§ **The tasks**
A. Could you copy the passage of the apartment hunt post, starting at "about that place." and ending at "I found both.", word for word?
B. In the apartment hunt post, which two neighborhoods was the search for a rental limited to?

### Selected text

Categories
It Happened to Me Toronto (a.k.a. Accordion City)

The Apartment Hunt, Part One

Two weekends ago, Wendy flew up to join me to go apartment hunting.

We’d spent a couple of weekends house-hunting, but the house-hunting

cycle — find a likely candidate house, look at it, wait for the offer

period, make the offer, get into a bidding war — is really tricky when

she doesn’t live in town. We decided to go for the rental option, let

her get familiar with the city and do the house-hunting after she’s

settled down here.

We went looking for rental properties in the

same areas we were looking to purchase a house: an area that

encompassed both Roncesvalles and the High Park area. These areas

represented a decent combination of good neighbourhood, bang for the

buck and closeness to both downtown and family. I’ve enjoyed my stay in

this lovely house in the lovely Queen and Spadina neighbourhood — the arrondissement that made me the Accordion Guy — but it’s time to move on.

Our criteria for a rental property were:

  • Located

    in the Roncesvalles or High Park neighbourhoods. Proximity

    to subway (or at least a well-served street transit route) preferred.

  • Rent in the neighbourhood of $1500/month (although cheaper is always good).
  • 2 bedrooms (one of which would serve as an office area).
  • 2 bath (a “one-and-a-half-bath” will do).
  • In-house laundry.
  • A look and feel suitable for a gentleman approaching his forties and a charming young lady who’s just entered her thirties.

Since

both my housemates were leaving our current house (Paul’s spending the

summer in Europe, while Rob’s moving in with his fiancee) and since

Wendy is still quite busy at work in Boston, that weekend was our only

real shot at landing a place. That meant that we had to be very

prepared for house-hunting.

It took the better part of Thursday

evening to line up a dozen places that met our criteria, and I was able

to arrange appointments to see almost all those places that weekend. In

an attempt to impress Wendy, who’s the type who loves to plan

everything in detail, I prepared a clipboard, with a printed-out Google

map for each place we would visit and wrote notes indicating the time

of our appointment for that apartment, as well as all the known facts

about that place. (She was impressed.) I also took care with the

scheduling to minimize the distance between appointments and to give us

a chance to take a breather between apartments. I even arranged to

“pre-screen” some apartments on Friday afternoon before Wendy arrived,

in the hopes of either finding a must-see place or rule out the dreck. I found both.

######
### Data section

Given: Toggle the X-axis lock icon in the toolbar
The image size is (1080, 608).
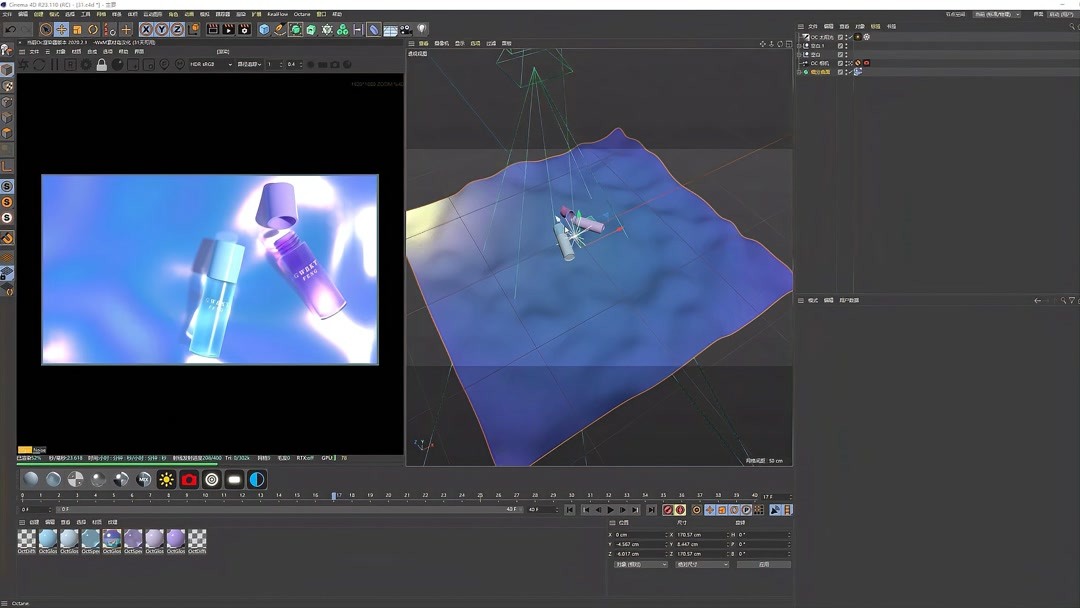Looking at the screenshot, I should pos(145,30).
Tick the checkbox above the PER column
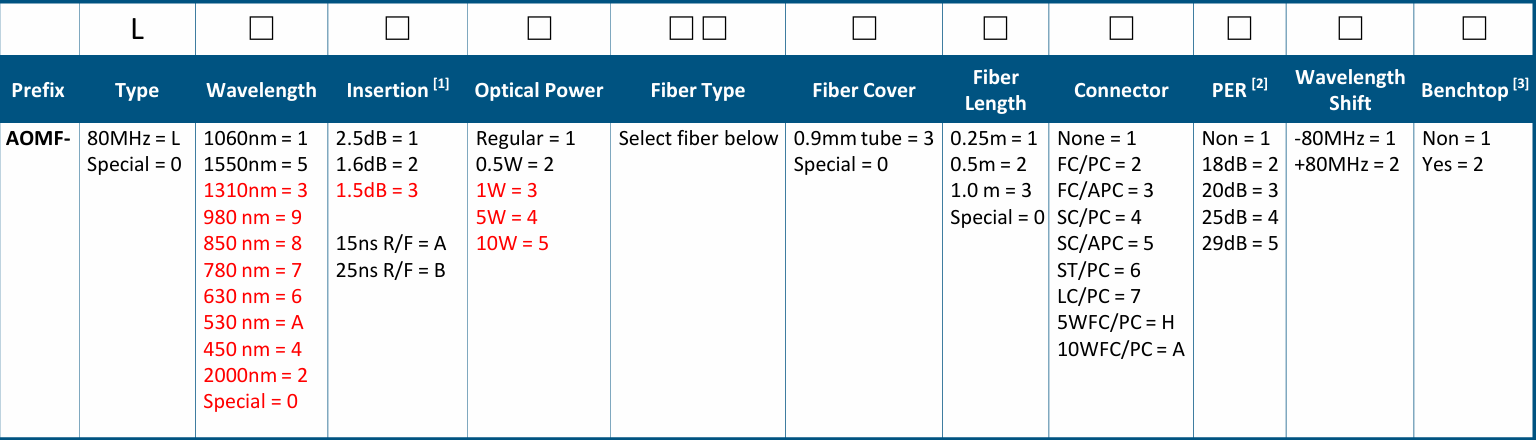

######

§ **Task responses**
A.
about that place. (She was impressed.) I also took care with the

scheduling to minimize the distance between appointments and to give us

a chance to take a breather between apartments. I even arranged to

“pre-screen” some apartments on Friday afternoon before Wendy arrived,

in the hopes of either finding a must-see place or rule out the dreck. I found both.

B. Roncesvalles and High Park.